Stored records
------------------------------------
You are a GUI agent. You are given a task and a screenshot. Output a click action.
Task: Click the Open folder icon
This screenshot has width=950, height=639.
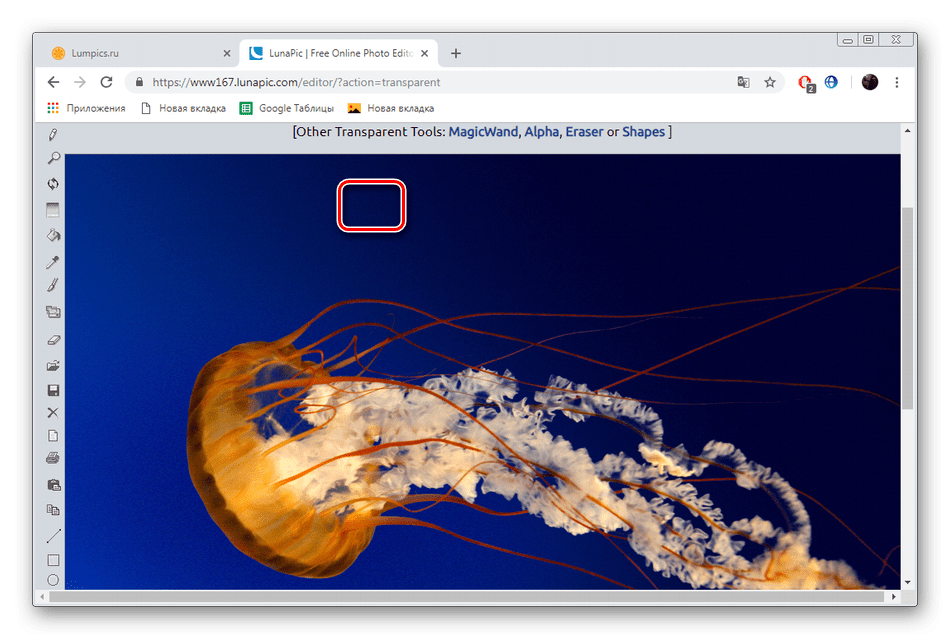tap(53, 366)
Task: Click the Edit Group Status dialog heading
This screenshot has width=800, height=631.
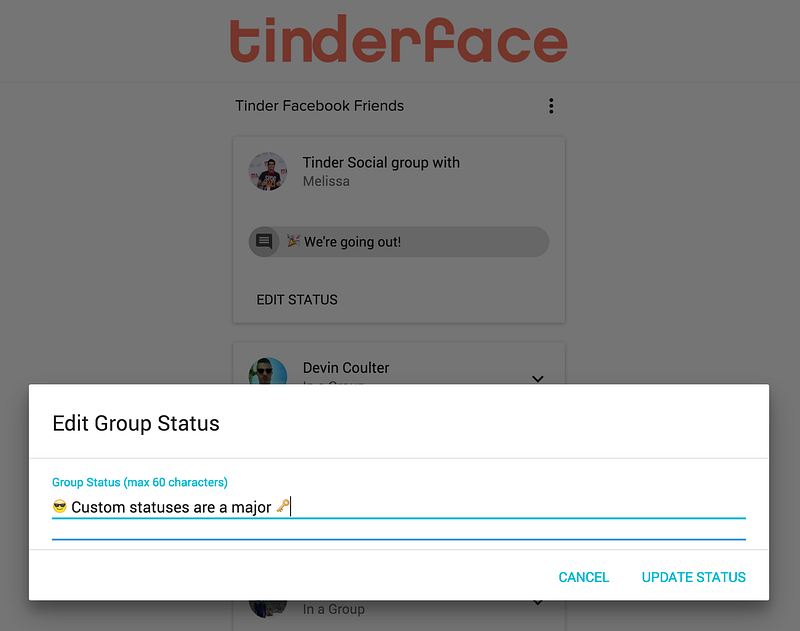Action: click(136, 423)
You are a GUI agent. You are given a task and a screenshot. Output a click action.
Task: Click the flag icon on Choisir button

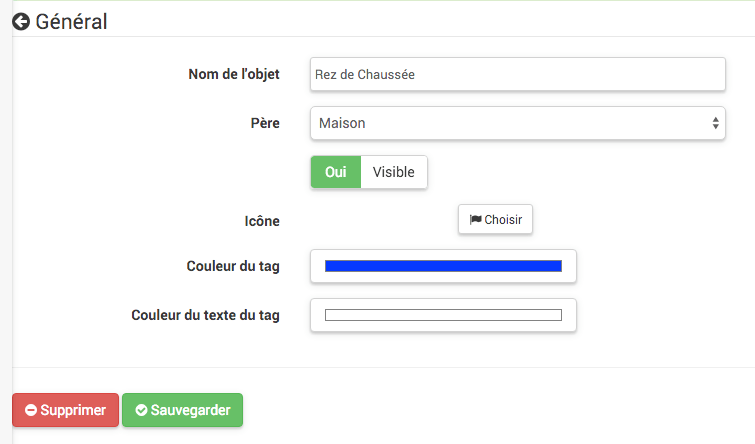coord(475,220)
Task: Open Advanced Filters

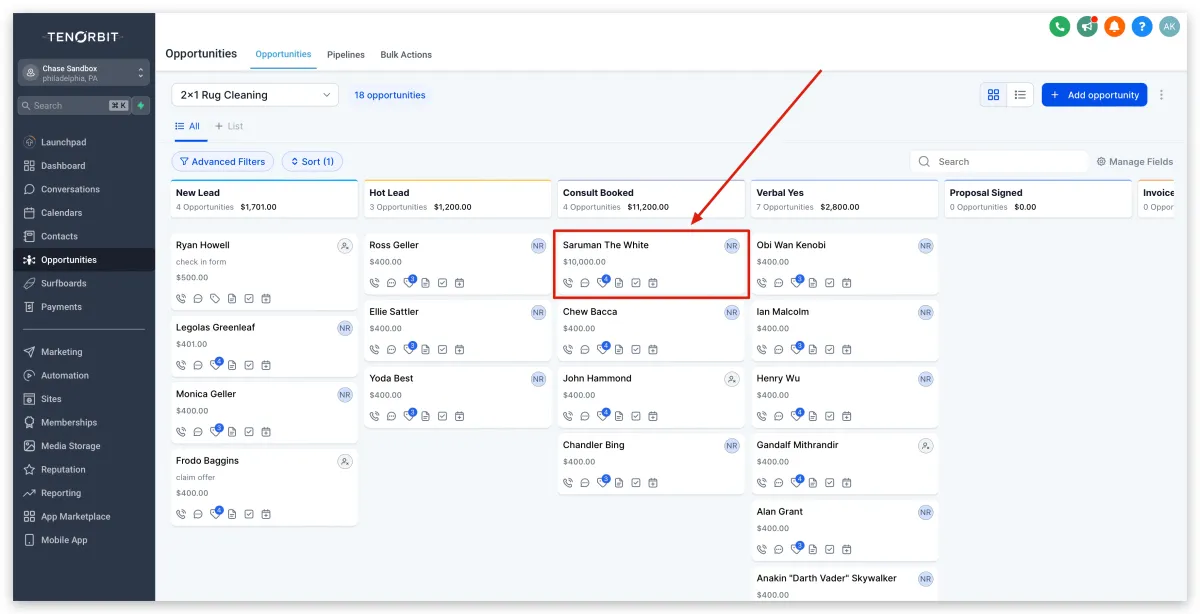Action: (x=222, y=161)
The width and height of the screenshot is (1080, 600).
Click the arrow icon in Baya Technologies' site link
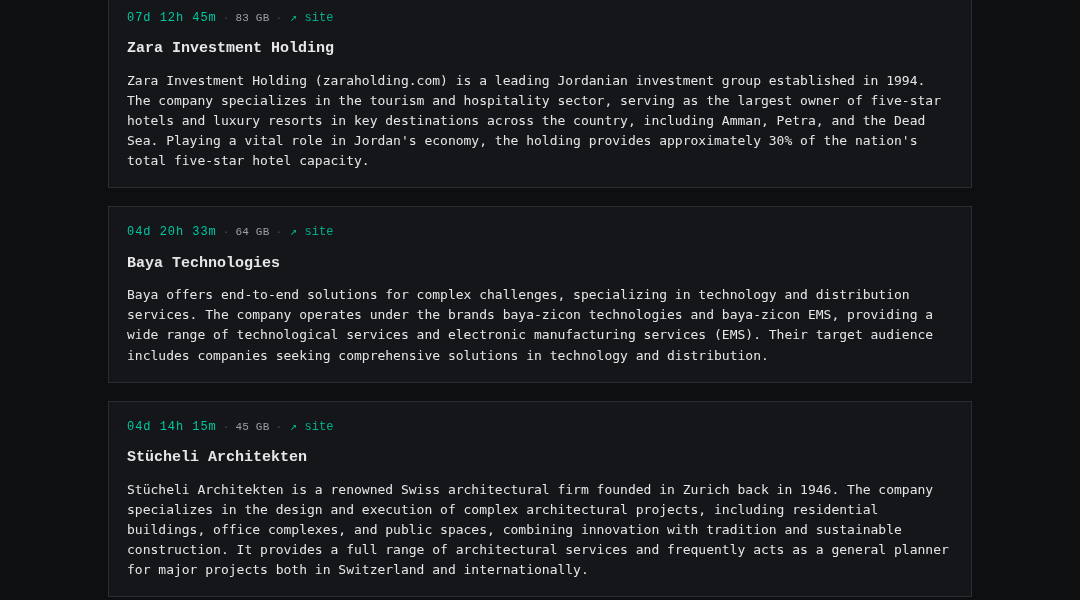(x=293, y=232)
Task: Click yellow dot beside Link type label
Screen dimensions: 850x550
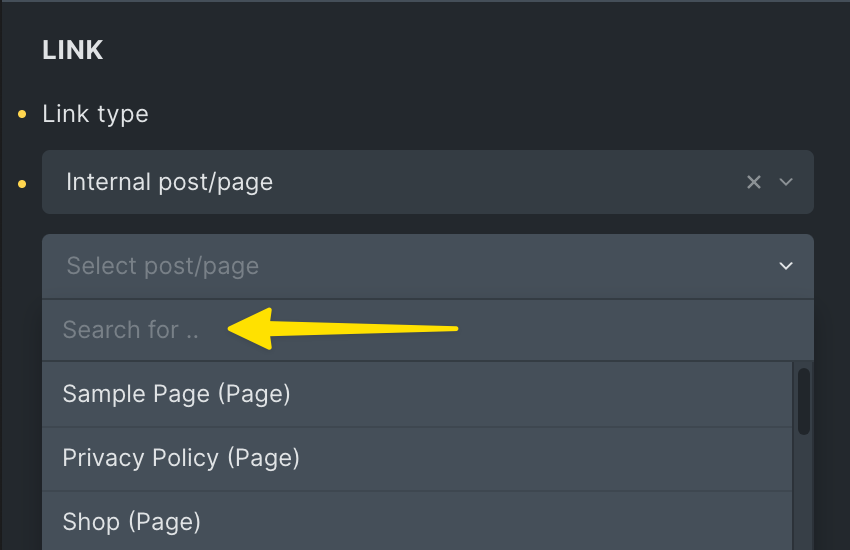Action: (22, 114)
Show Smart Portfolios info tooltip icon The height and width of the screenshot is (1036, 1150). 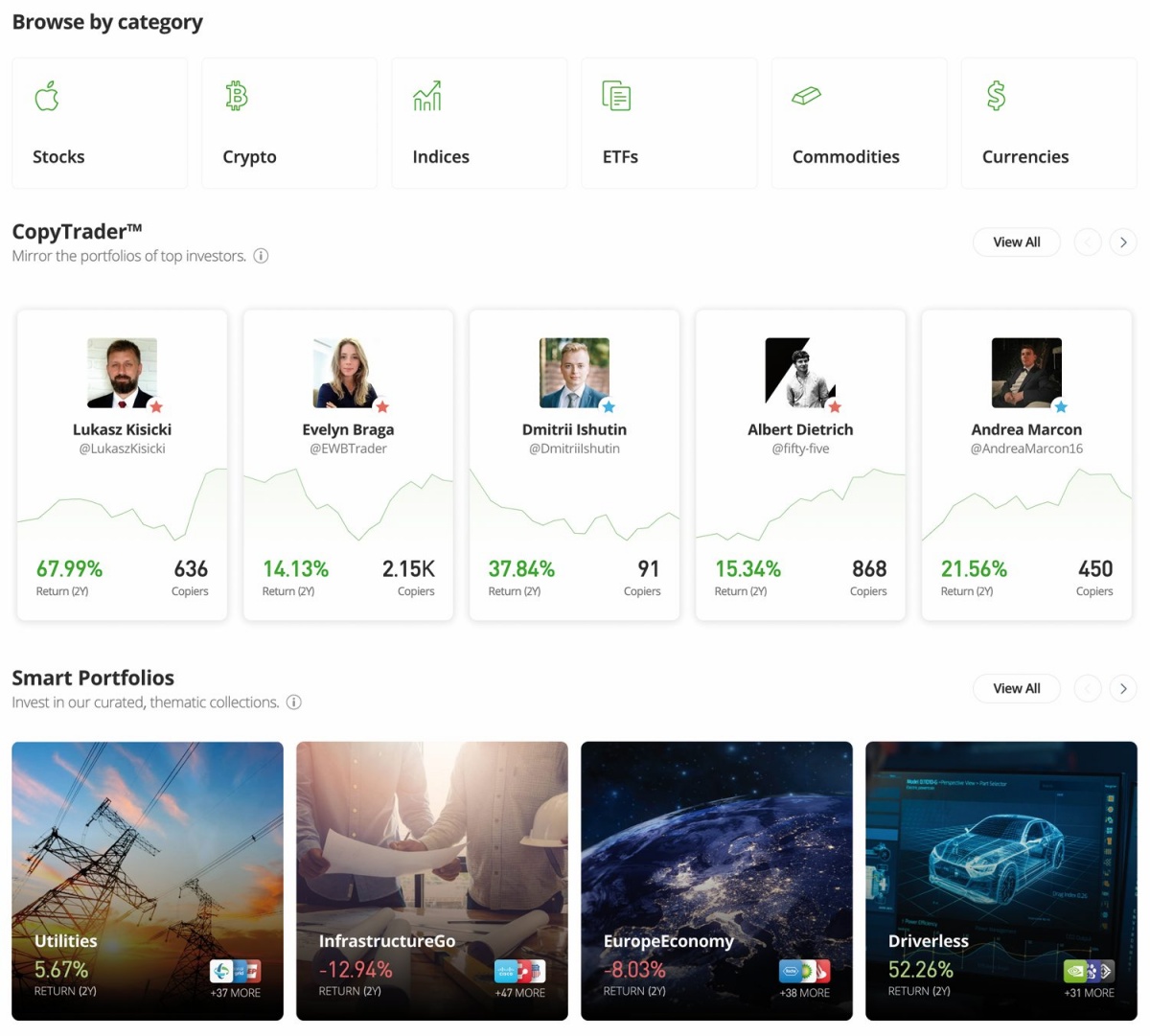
------------------------------------
__Instructions to follow__.
Please print an exact copy of the records, with no pictures.

__Result below__.
You are a GUI agent. You are given a task and a screenshot. Output a click action.
Task: Click the Open folder icon
This screenshot has width=950, height=639.
tap(53, 366)
Task: Click the Edit Group Status dialog heading
This screenshot has width=800, height=631.
Action: click(136, 423)
You are a GUI agent. You are given a task and a screenshot. Output a click action.
Task: Click the flag icon on Choisir button

coord(475,220)
Task: Open Advanced Filters

Action: (x=222, y=161)
The width and height of the screenshot is (1080, 600).
Click the arrow icon in Baya Technologies' site link
(x=293, y=232)
Task: Click yellow dot beside Link type label
Screen dimensions: 850x550
Action: (22, 114)
Show Smart Portfolios info tooltip icon The height and width of the screenshot is (1036, 1150). 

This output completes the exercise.